What is your next adventure?
My goal is to go to Germany, and I have an offer to work with an aerospace consulting group there. They work with start-ups. If all of the paperwork goes through, I’ll begin in July.
Did you have any previous co-op, internship, or research experience in this area?
I earned my bachelor’s degree from Georgia Tech aerospace, so I’ve been around the ASDL one way or another since 2004. That’s given me a lot of time to explore, and Geogia Tech School of Aerospace Engineering has a lot to offer. It’s really a nerd paradise in terms of finding projects that will engage you. I was involved with three design competitions while I was here as an undergraduate – DBF, AIAA, and my senior design [rotorcraft] project. Also as an undergraduate, I got a PURA grant that I used to build am engine model for a large turbo jet. It was a physics-based engineering model. I also co-opped at Sikorsky as a flight test engineer. As a graduate student, I was involved in at least four projects: developing a higher fidelity model for a jet engine with Boeing; a Grand Challenge that used Java simulation to develop a model that would coordinate UAVs in a swarm (we presented that at a rotorcraft conference in Europe); a STEM outreach tutorial website; and an FAA big data project where we were developing methods for filtering and identifying interesting data from aircraft.

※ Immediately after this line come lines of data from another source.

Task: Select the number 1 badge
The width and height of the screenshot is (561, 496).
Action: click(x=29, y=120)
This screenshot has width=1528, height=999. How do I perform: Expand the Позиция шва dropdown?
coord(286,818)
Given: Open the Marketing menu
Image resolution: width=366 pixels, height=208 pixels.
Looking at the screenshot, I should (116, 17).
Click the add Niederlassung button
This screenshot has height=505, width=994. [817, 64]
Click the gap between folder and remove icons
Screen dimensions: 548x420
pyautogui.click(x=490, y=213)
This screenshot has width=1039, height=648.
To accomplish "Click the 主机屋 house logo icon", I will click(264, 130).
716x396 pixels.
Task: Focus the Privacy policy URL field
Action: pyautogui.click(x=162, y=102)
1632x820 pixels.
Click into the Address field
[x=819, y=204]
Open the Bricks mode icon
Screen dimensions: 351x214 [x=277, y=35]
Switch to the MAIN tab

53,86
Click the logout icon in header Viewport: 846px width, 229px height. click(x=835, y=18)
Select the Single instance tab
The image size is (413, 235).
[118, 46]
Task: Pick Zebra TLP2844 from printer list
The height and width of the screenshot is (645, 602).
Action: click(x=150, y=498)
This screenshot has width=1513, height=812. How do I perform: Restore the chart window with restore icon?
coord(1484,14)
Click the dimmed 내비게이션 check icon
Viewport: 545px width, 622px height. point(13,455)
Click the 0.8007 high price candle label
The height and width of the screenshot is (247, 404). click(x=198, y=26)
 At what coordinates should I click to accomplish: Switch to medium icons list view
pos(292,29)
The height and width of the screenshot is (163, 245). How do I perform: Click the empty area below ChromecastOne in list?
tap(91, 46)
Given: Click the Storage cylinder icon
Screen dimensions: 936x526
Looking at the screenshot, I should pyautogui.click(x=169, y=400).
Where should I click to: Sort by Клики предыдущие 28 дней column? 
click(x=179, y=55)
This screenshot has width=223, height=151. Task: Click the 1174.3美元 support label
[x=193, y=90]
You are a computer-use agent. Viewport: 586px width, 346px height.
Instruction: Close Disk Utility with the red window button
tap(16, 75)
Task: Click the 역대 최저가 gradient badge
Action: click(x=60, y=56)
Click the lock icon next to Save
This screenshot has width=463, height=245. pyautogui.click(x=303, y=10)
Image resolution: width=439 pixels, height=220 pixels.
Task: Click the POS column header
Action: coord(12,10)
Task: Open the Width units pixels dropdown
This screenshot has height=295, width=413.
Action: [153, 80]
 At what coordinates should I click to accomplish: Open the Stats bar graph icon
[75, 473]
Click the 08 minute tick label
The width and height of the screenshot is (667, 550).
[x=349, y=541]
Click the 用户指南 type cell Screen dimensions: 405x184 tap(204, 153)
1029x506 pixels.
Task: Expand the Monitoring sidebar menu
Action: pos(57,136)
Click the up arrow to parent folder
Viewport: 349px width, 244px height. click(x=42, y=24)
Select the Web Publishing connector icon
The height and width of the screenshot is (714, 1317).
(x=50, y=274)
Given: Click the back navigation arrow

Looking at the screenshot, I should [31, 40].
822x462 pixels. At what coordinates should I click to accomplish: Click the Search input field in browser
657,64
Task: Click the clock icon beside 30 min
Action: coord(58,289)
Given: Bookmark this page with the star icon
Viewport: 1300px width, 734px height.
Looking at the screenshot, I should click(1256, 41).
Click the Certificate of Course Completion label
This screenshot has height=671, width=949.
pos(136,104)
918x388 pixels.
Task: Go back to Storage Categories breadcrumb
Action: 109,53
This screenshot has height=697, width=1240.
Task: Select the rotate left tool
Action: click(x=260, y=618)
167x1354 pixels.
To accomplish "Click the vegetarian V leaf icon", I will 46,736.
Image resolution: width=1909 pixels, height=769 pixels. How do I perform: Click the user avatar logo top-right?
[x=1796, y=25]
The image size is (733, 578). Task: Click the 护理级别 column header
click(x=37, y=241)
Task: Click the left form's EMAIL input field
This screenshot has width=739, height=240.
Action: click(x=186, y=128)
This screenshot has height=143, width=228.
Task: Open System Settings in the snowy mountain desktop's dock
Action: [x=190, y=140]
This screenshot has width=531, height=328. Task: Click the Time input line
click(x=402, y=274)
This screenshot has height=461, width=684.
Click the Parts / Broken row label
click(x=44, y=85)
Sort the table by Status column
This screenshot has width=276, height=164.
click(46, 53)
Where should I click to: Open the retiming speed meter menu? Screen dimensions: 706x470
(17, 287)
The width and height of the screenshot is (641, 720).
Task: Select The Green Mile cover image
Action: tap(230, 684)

What about your next adventure are you most looking forward to?
I’m really looking forward to living in Germany and working around so many start-ups that are focusing on autonomy and renewable energy – two themes that really intrigue me. I also like the way Germany is consciously trying to improve their cities by investing in technologies that will make lives better and lessen the impact on the earth.
How did your educational experience at Georgia Tech help you to achieve your goal?
I don’t think other schools would give undergraduates as many opportunities as Georgia Tech does. As an undergraduate researcher, I was made to feel like a collaborator on their team. That put me in the right place to pursue research.
The other thing about Georgia Tech is that the labs and the faculty are really well-connected to what’s going on in the field. And it’s not a shallow connection. There are VP-level connections on a lot of projects, because industry has come to respect what ASDL is doing. Part of that is our alumni base, too. The School’s alums make an effort to stay connected with the school and the labs because they know that they can depend on AE for strong employees and solid research. It’s almost like a family.
What advice would you give to an underclassman who would like to follow the same path?
Look for projects that are a little outside your specific area. Pretend that’s a requirement, even, because it will give you a wider view of the field. I’d also say: study abroad because in aerospace it’s important to be able to work – sometimes remotely – with people from other cultures. You want to feel comfortable with that. I presented papers in France, Britain, and Russia. Now I’m going to Germany. Another thing: don’t feel like you have to complete your undergraduate program in four years. It’s better to graduate with a higher GPA and some co-op experience than to do it quickly. And, lastly: as much as you try different things, try to establish a theme in your degree – an area of aerospace engineering where you’re an expert. When you go for interviews, that’s going to help you make your case.